## Notes for myself

In [1]:
# Our jupyter/datascience-notebook Docker container comes with 
# BeautifulSoup4 and requests, both popular libraries!
from bs4 import BeautifulSoup
import requests

In [2]:
START_URL = 'https://brickset.com/sets/year-2016'

In [38]:
# page = requests.get(START_URL)

# In order to work with web data, we’re going to want to access the text-based content of web files. 
# We can read the content of the server’s response with page.text 
# (or page.content if we would like to access the response in bytes).

In [14]:
# page.text

# In the next section, we can leverage the Beautiful Soup module to work with this textual data in a more 
# human-friendly manner.

In [91]:
# soup = BeautifulSoup(page.text, 'html.parser')

# Doing thus gives us a parse tree from this parsed page that we’ll get from running Python’s 
# built-in html.parser over the HTML.

In [None]:
# print(soup.prettify())

# Shows one tag per line and the tags are nested b/c of the tree schema used by Beautiful Soup.

## Solutions

In [3]:
# titles = []
# for i in range(0, len(chunk)):
#     if i % 2 == 0:
#         titles.append(soup.find_all('h1')[i].get_text())
# print(titles) 

In [27]:
# metas = soup.findAll("div",class_="meta")
# titles = []
# for meta in metas:
#     titles.append(meta.h1.text) 
# print(titles)

## Function

In [5]:
def get_titles(soup):  
    
    """ Returns a list of titles on the page """
    
    metas = soup.findAll("div",class_="meta")
    titles = []
    for meta in metas:
        titles.append(meta.h1.text) 
    return(titles)
        
    # the "soup" parameter is of the type that is
    # returned by Beautiful Soup when it parses HTML.
    # The function should then use the object to
    # extract a list of titles (of the lego sets)
    #
    # Lookup the documentation for Beautiful Soup
    # Figure out how to select the text of the title
    # of each legoset.
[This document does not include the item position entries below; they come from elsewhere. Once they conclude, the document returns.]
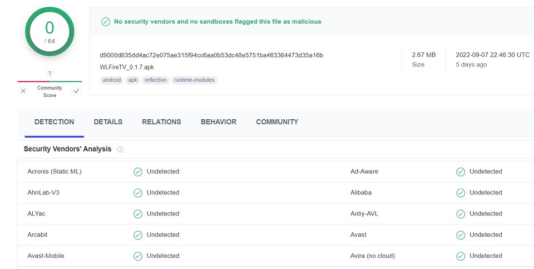The height and width of the screenshot is (269, 534).
Task: Click the SHA-256 file hash text
Action: (211, 55)
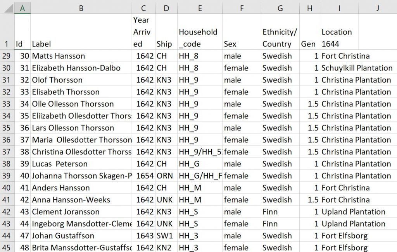
Task: Select the Year Arrived column header C
Action: [143, 8]
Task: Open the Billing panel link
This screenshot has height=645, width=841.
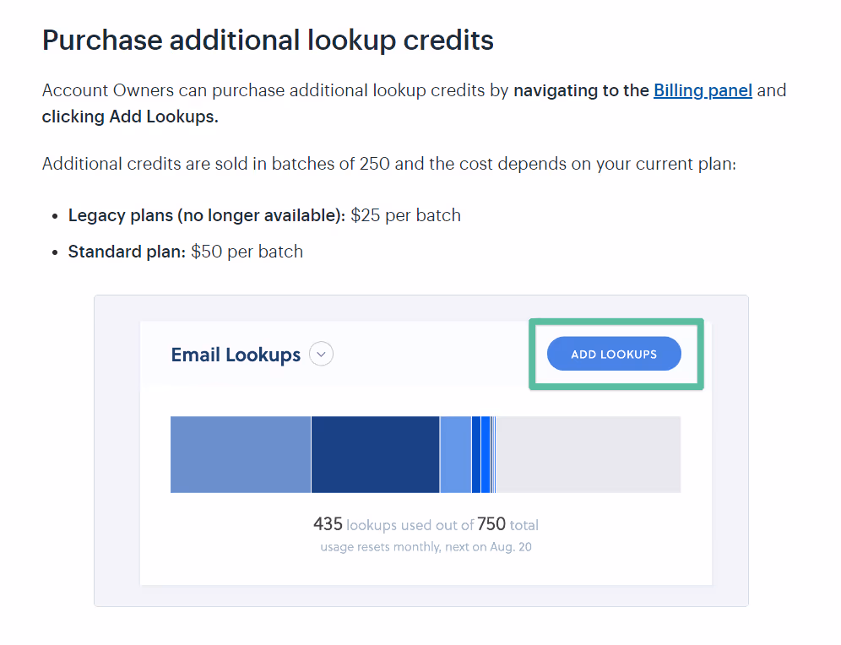Action: tap(703, 90)
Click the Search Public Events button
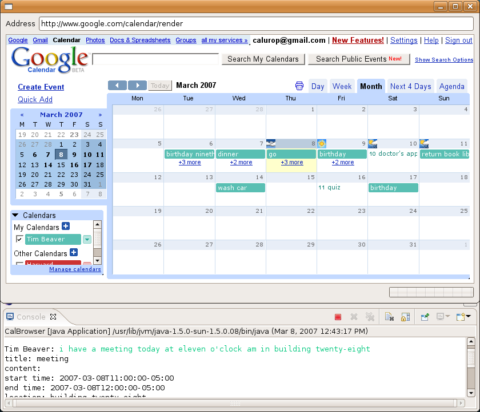Image resolution: width=480 pixels, height=412 pixels. tap(358, 59)
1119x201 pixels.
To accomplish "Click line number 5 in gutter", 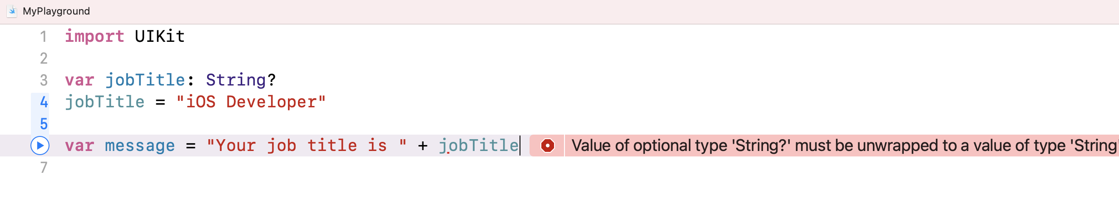I will (44, 124).
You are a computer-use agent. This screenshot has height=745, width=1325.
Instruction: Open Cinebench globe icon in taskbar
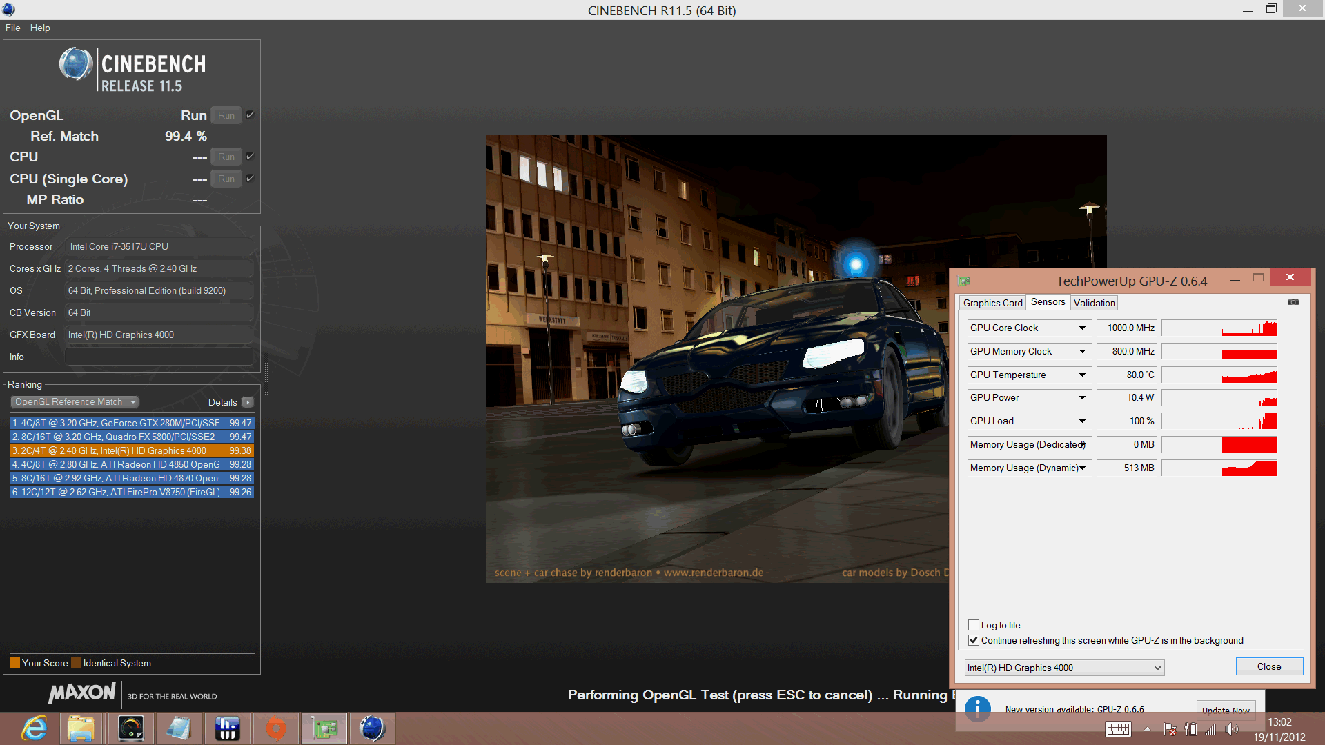point(372,728)
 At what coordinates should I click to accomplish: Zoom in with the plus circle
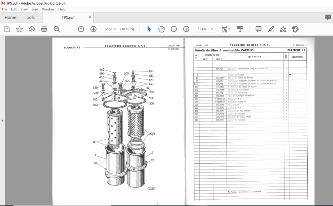(186, 29)
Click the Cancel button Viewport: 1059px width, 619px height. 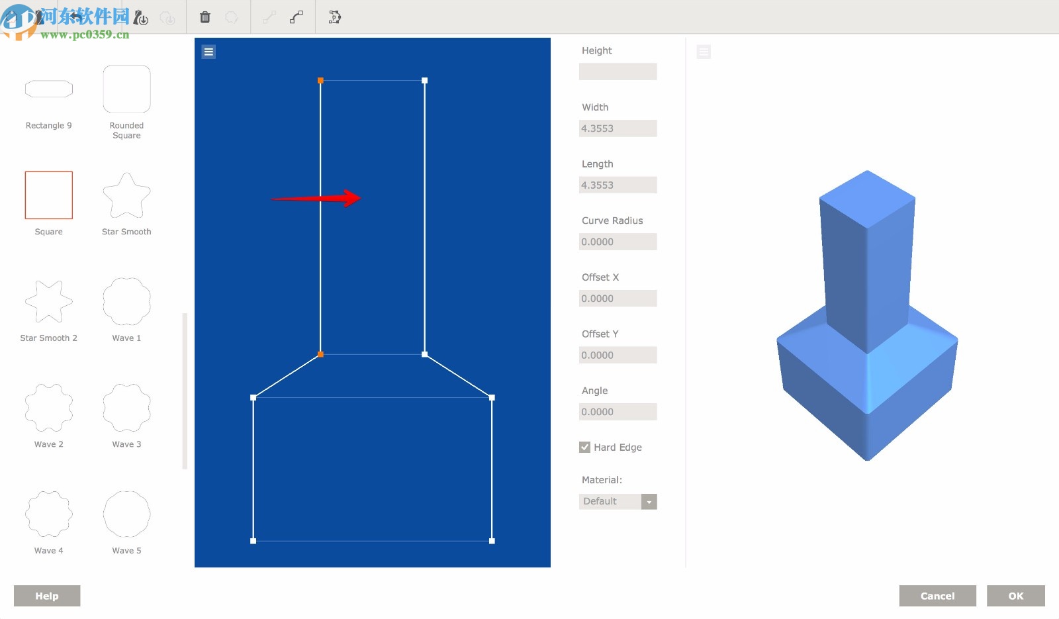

A title should look like: 
    # "10252: Volkswagen Beetle"

In [21]:
def parse_bricks(url):
    """ Fetches Lego Bricks page and extracts titles """
    
    page = requests.get(url)
    soup = BeautifulSoup(page.text, 'html.parser')
    titles = get_titles(soup)
    print(titles)
    return titles
    
    # Lookup the documentation to the "requests" library
    #
    # Use requests to make a get request to the
    # url given in the argument "url" (which is a string)
    # and get the raw HTML body of the response
    #
    # Use "BeautifulSoup" to parse this HTML. 
    #
    # Use the "get_titles" function to extract the
    # titles from the BeautifulSoup object.
    #
    # Return the titles

In [22]:
bricks = parse_bricks(START_URL)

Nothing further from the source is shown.